**Extracted entries**:
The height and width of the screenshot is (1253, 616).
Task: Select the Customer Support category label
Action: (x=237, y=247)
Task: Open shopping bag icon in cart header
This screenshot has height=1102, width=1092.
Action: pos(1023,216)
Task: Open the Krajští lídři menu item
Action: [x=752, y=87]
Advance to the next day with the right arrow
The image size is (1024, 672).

--

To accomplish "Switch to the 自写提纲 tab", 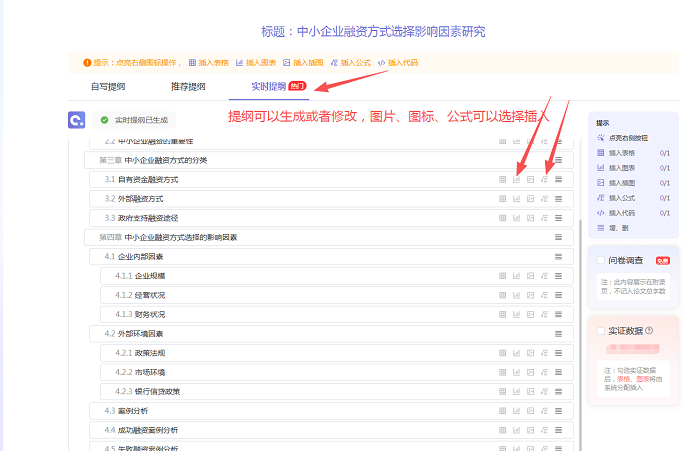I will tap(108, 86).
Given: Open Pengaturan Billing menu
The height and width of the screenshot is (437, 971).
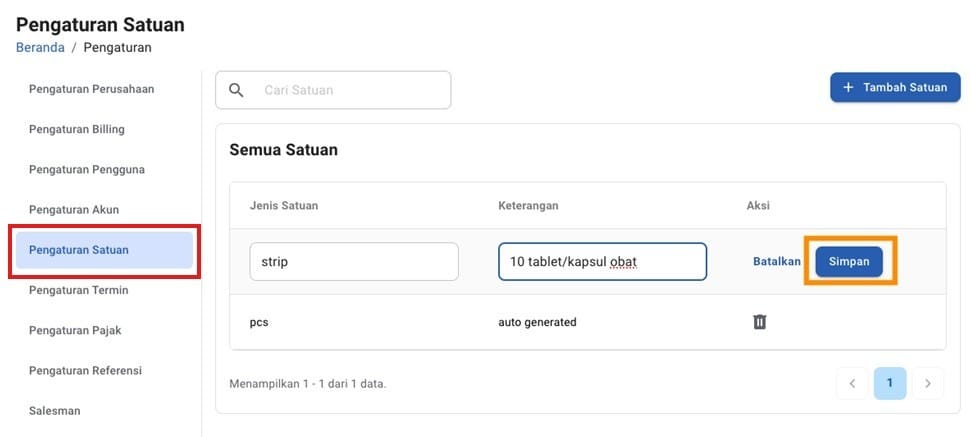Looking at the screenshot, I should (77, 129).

**Exercise instructions**:
Go to the line with "Advance to the next day with the right arrow" in the entries above and repeat every line from there through the line with "The image size is (1024, 672).", exactly and with no other text.

**Answer for the task**:
Advance to the next day with the right arrow
The image size is (1024, 672).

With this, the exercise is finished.